Mr. St. George was one of the original founders. Last year, there were 43 members in the fencing club and this year, there are 31 members.
Mr. St. George has been fencing since 1998 and became interested in teaching it at LHS after enrolling in a fencing class at the College of Lake County as an adult. This sport suited his competitive personality.
“I was approached with the opportunity to help start a brand new fencing team at Libertyville and Vernon Hills High School[s]. I jumped at the chance. I really enjoy teaching students, and it’s really rewarding for me,” he explained.
Mrs. Villani became the treasurer of Thundercats in the spring of 2018 when parents were being asked to take on different roles. She is responsible for handling the money and deciding where it should be spent for fundraising events and activities.
There are three different weapons in fencing: epee, foil and sabre. As Mr. St. George explained, epee and foil require the fencers to poke their opponent with their weapon while sabre requires the fencers to strike their opponent in a slashing manner.
Usually at the high-school level, only one weapon of fencing is practiced by each member. “They kind of find a weapon that fits their personality,” said Mr. St. George.
Regarding the competitions, the events are divided by gender, and there are both individual and team events. The top finishers at the competitions get medals, which are usually distributed from first through fourth or eighth place.
According to Mr. St. George, the Thundercats strive to uphold a supportive environment for each member. Megan Nostrand, a sophomore Thundercat fencer, agreed.
“[The environment of the club] is very positive. It’s very jokey, so we tease each other a lot, but it’s kind of like one big family; I guess that’s the best way to put it,” she stated.
Both Nostrand and Joseph Griffith, another sophomore on the fencing team, feel comfortable in the fencing environment, so much so that fencing has impacted their social life.
“It allowed me to find another group of friends to hang out with, and it’s just generally fun. I think [the team is] pretty close,” Griffith said.
Nostrand believes that fencing has given her the opportunity to meet new people and form new friendships, which she said has pushed her out of her comfort zone.

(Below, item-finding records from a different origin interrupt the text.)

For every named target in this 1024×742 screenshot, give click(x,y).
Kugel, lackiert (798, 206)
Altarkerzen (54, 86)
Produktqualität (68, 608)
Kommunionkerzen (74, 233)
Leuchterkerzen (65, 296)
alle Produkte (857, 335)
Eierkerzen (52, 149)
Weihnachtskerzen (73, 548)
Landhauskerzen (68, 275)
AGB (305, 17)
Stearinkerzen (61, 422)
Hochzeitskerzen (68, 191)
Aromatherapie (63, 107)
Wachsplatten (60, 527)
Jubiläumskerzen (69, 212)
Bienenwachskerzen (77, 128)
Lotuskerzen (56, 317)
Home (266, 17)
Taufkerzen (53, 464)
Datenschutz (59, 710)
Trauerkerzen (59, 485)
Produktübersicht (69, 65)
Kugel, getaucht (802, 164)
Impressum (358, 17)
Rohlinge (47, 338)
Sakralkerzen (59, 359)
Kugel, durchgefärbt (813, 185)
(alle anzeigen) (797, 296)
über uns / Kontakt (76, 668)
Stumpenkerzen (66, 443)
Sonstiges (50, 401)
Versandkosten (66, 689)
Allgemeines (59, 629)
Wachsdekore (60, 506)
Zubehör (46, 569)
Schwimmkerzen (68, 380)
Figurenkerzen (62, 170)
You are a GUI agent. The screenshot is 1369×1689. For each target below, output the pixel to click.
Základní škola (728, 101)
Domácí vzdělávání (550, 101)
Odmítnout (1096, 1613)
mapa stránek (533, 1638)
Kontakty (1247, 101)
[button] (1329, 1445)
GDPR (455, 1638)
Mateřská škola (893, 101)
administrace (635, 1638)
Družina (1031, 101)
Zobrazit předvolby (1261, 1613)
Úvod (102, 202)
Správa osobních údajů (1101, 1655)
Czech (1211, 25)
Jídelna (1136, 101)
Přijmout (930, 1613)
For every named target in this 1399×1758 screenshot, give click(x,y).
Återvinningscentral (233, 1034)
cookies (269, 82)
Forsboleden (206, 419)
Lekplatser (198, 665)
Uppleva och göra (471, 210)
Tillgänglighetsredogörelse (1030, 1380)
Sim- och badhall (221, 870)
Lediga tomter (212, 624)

Some important skills to have when fencing are to “be able to outsmart your opponent — that’s really the main part of it. It’s like mental chess, which is how my coach puts it,” explained Griffith.
Similarly, Nostrand feels that, “you obviously have to be able to adapt quickly. You have to have quick reflexes, and you also have to be aware of what is going on because you don’t know what your opponent is going to do.”